When parenting gets rough we parents probably need true understanding, and maybe a validating and compassionate hug, more than we need advice, admonitions and lectures.
So it is with our children when being a kid gets rough.
"I think therefore I am," has shaped centuries of life on planet earth—but it is an abject failure when it comes to parenting in the heat of dark moments (not to mention love and the making of art) simply because we feel before we think—and when we feel raw passion we need some safe space to rage and then we need animal soothing not intellectual structuring.
The art of parenting, when the going gets tough, is to put our children and their raw animal experience ahead of our ideas, no matter what those ideas may be. Instead we must use our own animal selves to connect with, and soothe, the splendid wild animal that is our child.

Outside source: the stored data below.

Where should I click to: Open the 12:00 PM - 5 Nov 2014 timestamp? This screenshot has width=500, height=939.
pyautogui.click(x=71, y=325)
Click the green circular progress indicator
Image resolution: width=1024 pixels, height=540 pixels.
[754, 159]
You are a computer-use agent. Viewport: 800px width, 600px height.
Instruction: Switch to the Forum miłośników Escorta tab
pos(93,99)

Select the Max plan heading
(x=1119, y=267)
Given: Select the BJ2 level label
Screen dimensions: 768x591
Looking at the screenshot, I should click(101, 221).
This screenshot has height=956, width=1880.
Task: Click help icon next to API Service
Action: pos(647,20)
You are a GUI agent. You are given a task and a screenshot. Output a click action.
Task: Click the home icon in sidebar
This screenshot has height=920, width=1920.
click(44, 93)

No matter how old your child is (or yourself for that matter), when triggered into fear and anger our inner teacher-scientist gets dragged behind our runaway beast.
Like in some old Western movie, if you find yourself parenting a runaway horse of a child (prompted by anything from a nightmare to a "no" in the face of a pre-dinner cookie) this is no time to explain things, this is the time for metaphoric action—time to jump up onto your own humble hobby horse of an aging body and gallop after him or her.
It takes an animal to calm an animal. Thus while limits are important, love rules the day—especially in infancy and in any breakdown moments that look like regression to infancy—when words and thoughts fly out the window in a swirl of feeling. When the animal who is our child is scared or enraged they have only one question: Am I safe? They have only one goal: to survive.
When the animal who is our angry or frightened child appears to be in the heat of battle with us, it serves for us to be gallant riders upon our humble horses; a rider who can get down from our intellect (which is useless in such moments) and remember the animal that once was, and still is, our Self.
When parenting goes code red we must grasp that the child is scared—this is almost always at the root of her anger. We must make ourselves small (not big to further overwhelm or dominate, as this just fuels her need for bigness to counter); we must find our calm (not out-rage her storm); we must be the eye of the hurricane, a calm bowl to hold her broken teapot self and the tempest that has shattered it. The continued breaking and rebuilding is how the vessel of Self gets forged solid and sturdy.
No matter how fierce your kid's rage and terror in the heat of frustration, picture your baby as a frightened bird who flew into a window (i.e. your limit, her own frustration) and does not know what hit her. Strive to use your heart like cupped palms to hold the dazed bird and keep her safe as she regains her instinctive wits.
Then, depending on her age and level of development, you can talk about whatever ideas you wish to teach.